We’re many years in the future when humanity has conquered space travel. We now live in a society where on your 75th birthday you can enlist to become part of a program to support humanity’s efforts in space. This program sees you become an elite army to both defend and conquer planets on behalf of humanity. Old Man’s War is a fascinating concept and is delivered in a very satisfying way.
Old Man’s War’s concept from the blurb had me very intrigued. Why does John Perry join enlist for the army on his 75th birthday? Is he simply going mad or is this some sort of government scheme? The CDF (Colonial Defense Force) wants people with decades of experience, with the knowledge of life and the wiseness that can only come with old age. I was hooked.
Plot – 4.5/5
John Perry visits his wife’s grave one last time and enlists for the CDF on his 75th birthday. When you enlist to the CDF you lose your identity on earth, everything you own or have legally agreed is no longer true – all you really keep is your name and your birth date. You start a blank slate. John finds himself on a ship with a fellow group of OAPs and finds himself enjoying his time with them.
Without too many spoilers, John quickly comes to realise that not everything is at it seems and he has to adapt quickly if he’s going to survive. The rest of the book, once John is fully enlisted, sees him taking part in different battles on different planets against different alien species with one final battle to finish the story arch.
I must admit, I loved the first 150-200 pages and found the second half of the book a little less interesting. Some of the personality fell out of the book and it seemed a little like Scalzi had a great idea for a book but then wasn’t quite sure how to execute the idea once that bit had been written. Though I continuously enjoyed it and so can’t fault it too much.
Characters – 5/5
Absolutely loved them. I found at least three of the characters in this book ‘laugh-out-loud’ funny. Scalzi clearly wanted to write characters who knew they were at the end of their lives – they no longer worry or have anxieties about life like the younger do. They’re there to simply enjoy the ride and see where it takes them. There are a band of companions that join John for the first third of the book whose friendship and interactions become a joy to read.
More characters join John on his journey as he ventures through the politics and adventures that come with signing up for a space army. Despite the light-hearted humour that is evident throughout, Scalzi isn’t afraid to swing the punches and make some huge calls in this first novel. I feared this book would be too fluffy but it certainly wasn’t and actually has some quite gruesome moments too which I adored.

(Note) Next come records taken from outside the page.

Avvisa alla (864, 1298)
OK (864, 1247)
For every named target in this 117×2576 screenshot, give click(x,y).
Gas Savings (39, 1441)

Old Man’s War summary – 5/5
I was surprised by how much I loved Old Man’s War by John Scalzi. It’s a science fiction novel that’s not afraid to be nerdy but funny at the same time. Scalzi clearly has a good sense of humour himself and has written a wonderfully enjoyable science fiction novel and one I’m thoroughly looking forward to exploring the rest of the series of.
It ticked all of my boxes for a science fiction novel: it was nerdy, the technology is explained well, the aliens and cultures are detailed and there’s a great dash of humour to accompany these ticks. I loved this book, far more than I thought I would. Did it die off a tad towards the latter half of the novel? Yes. Did it affect my opinion of the overall? No. If you like science fiction and you want an easy enjoyable read, get Old Man’s Ward by John Scalzi.